WORK TO COMPLETE. Copy the data below verbatim, leaving no line out.

RAW DATA.
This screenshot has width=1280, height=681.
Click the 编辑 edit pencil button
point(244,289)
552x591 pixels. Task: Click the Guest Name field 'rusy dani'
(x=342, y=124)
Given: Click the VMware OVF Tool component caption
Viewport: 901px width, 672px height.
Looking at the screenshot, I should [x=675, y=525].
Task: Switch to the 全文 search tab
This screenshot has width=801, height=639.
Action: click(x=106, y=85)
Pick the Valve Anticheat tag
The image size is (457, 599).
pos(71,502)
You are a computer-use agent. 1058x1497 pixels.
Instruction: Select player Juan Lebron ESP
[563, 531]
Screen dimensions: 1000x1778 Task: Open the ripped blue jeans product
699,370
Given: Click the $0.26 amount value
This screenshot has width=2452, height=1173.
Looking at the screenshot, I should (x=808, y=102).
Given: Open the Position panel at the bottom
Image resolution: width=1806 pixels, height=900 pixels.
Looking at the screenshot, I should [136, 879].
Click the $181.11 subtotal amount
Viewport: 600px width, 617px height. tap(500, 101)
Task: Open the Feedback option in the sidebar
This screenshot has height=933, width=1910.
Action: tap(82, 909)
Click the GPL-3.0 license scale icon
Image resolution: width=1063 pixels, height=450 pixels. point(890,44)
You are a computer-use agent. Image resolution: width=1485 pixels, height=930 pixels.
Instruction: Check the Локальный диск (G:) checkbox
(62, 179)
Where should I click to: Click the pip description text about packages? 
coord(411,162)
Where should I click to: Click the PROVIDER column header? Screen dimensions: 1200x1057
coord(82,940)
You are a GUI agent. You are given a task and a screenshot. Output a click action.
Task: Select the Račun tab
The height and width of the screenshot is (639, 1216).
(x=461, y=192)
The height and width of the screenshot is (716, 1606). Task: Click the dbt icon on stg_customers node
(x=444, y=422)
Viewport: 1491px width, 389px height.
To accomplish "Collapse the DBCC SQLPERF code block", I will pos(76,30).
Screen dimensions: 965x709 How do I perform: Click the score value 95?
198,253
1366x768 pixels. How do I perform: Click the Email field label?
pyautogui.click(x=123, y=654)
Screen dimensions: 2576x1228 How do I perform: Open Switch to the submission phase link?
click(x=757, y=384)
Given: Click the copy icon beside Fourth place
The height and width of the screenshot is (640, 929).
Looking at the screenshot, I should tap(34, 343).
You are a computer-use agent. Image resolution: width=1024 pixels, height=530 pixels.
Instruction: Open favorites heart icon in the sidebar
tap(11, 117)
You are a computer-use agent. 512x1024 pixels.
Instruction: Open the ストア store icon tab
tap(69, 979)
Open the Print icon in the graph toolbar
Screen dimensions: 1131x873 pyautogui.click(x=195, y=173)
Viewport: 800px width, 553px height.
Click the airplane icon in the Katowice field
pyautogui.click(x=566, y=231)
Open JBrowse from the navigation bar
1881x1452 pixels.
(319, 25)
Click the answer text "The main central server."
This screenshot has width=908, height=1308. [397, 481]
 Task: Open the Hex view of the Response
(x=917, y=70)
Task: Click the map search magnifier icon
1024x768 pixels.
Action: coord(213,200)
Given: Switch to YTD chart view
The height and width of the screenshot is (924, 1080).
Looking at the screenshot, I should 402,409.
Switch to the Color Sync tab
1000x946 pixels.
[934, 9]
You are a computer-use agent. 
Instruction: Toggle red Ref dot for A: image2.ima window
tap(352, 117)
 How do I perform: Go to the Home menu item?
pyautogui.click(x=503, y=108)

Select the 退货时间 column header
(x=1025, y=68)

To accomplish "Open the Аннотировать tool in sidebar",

RESULT FOR THIS TASK.
This screenshot has width=1280, height=681.
Click the 编辑 edit pencil button
point(244,289)
552x591 pixels. Task: Click the Guest Name field 'rusy dani'
(x=342, y=124)
Given: Click the VMware OVF Tool component caption
Viewport: 901px width, 672px height.
Looking at the screenshot, I should [x=675, y=525].
Task: Switch to the 全文 search tab
This screenshot has width=801, height=639.
Action: click(x=106, y=85)
Pick the Valve Anticheat tag
The image size is (457, 599).
pos(71,502)
You are a computer-use agent. 1058x1497 pixels.
Instruction: Select player Juan Lebron ESP
[563, 531]
Screen dimensions: 1000x1778 Task: Open the ripped blue jeans product
699,370
Given: Click the $0.26 amount value
This screenshot has width=2452, height=1173.
Looking at the screenshot, I should (x=808, y=102).
Given: Open the Position panel at the bottom
Image resolution: width=1806 pixels, height=900 pixels.
Looking at the screenshot, I should [136, 879].
Click the $181.11 subtotal amount
Viewport: 600px width, 617px height. tap(500, 101)
Task: Open the Feedback option in the sidebar
This screenshot has height=933, width=1910.
Action: tap(82, 909)
Click the GPL-3.0 license scale icon
Image resolution: width=1063 pixels, height=450 pixels. point(890,44)
You are a computer-use agent. Image resolution: width=1485 pixels, height=930 pixels.
Instruction: Check the Локальный диск (G:) checkbox
(62, 179)
Where should I click to: Click the pip description text about packages? 
coord(411,162)
Where should I click to: Click the PROVIDER column header? Screen dimensions: 1200x1057
coord(82,940)
You are a GUI agent. You are given a task and a screenshot. Output a click action.
Task: Select the Račun tab
The height and width of the screenshot is (639, 1216).
(x=461, y=192)
The height and width of the screenshot is (716, 1606). Task: Click the dbt icon on stg_customers node
(x=444, y=422)
Viewport: 1491px width, 389px height.
To accomplish "Collapse the DBCC SQLPERF code block", I will pos(76,30).
Screen dimensions: 965x709 How do I perform: Click the score value 95?
198,253
1366x768 pixels. How do I perform: Click the Email field label?
pyautogui.click(x=123, y=654)
Screen dimensions: 2576x1228 How do I perform: Open Switch to the submission phase link?
click(x=757, y=384)
Given: Click the copy icon beside Fourth place
The height and width of the screenshot is (640, 929).
Looking at the screenshot, I should tap(34, 343).
You are a computer-use agent. Image resolution: width=1024 pixels, height=530 pixels.
Instruction: Open favorites heart icon in the sidebar
tap(11, 117)
You are a computer-use agent. 512x1024 pixels.
Instruction: Open the ストア store icon tab
tap(69, 979)
Open the Print icon in the graph toolbar
Screen dimensions: 1131x873 pyautogui.click(x=195, y=173)
Viewport: 800px width, 553px height.
Click the airplane icon in the Katowice field
pyautogui.click(x=566, y=231)
Open JBrowse from the navigation bar
1881x1452 pixels.
(319, 25)
Click the answer text "The main central server."
This screenshot has width=908, height=1308. [397, 481]
 Task: Open the Hex view of the Response
(x=917, y=70)
Task: Click the map search magnifier icon
1024x768 pixels.
Action: coord(213,200)
Given: Switch to YTD chart view
The height and width of the screenshot is (924, 1080).
Looking at the screenshot, I should 402,409.
Switch to the Color Sync tab
1000x946 pixels.
[934, 9]
You are a computer-use agent. 
Instruction: Toggle red Ref dot for A: image2.ima window
tap(352, 117)
 How do I perform: Go to the Home menu item?
pyautogui.click(x=503, y=108)

Select the 退货时间 column header
(x=1025, y=68)

To accomplish "Open the Аннотировать tool in sidebar",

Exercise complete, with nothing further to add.